Stored records:
++++

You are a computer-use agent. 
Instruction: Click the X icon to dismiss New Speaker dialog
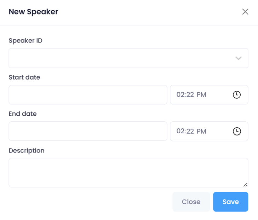245,12
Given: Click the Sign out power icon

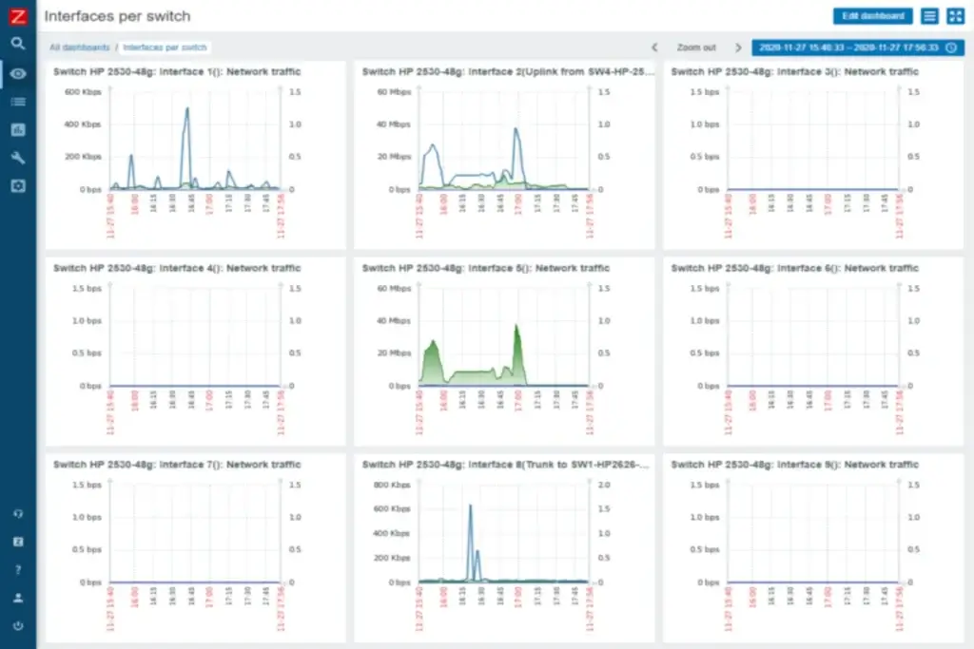Looking at the screenshot, I should click(x=18, y=626).
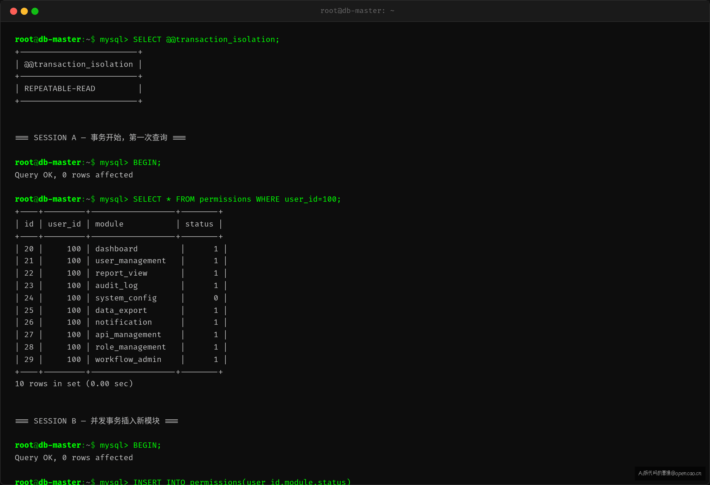Click the SELECT @@transaction_isolation command
This screenshot has height=485, width=710.
[206, 40]
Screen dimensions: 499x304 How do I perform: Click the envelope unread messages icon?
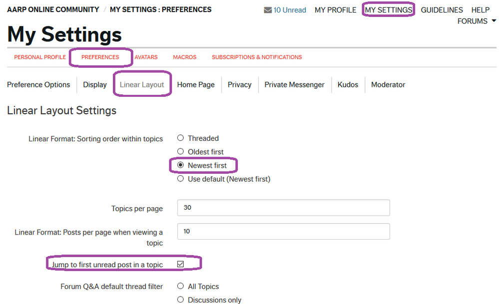pos(268,10)
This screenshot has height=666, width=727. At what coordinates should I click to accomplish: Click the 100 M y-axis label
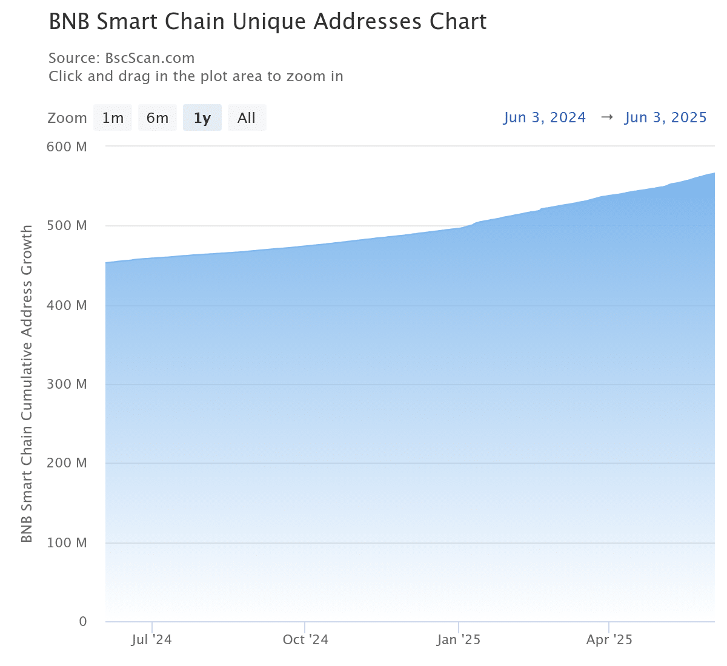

++++

WORK REQUIRED = The entries must be repeated exactly. Leave the images out.

FINAL ANSWER =
You are a computer-use agent. 
Instruction: Click the X icon to dismiss New Speaker dialog
245,12
Given: Click the Sign out power icon

Looking at the screenshot, I should click(x=18, y=626).
Click the SELECT @@transaction_isolation command
This screenshot has height=485, width=710.
[206, 40]
Screen dimensions: 499x304 How do I perform: Click the envelope unread messages icon?
pos(268,10)
This screenshot has height=666, width=727. At what coordinates should I click to accomplish: Click the 100 M y-axis label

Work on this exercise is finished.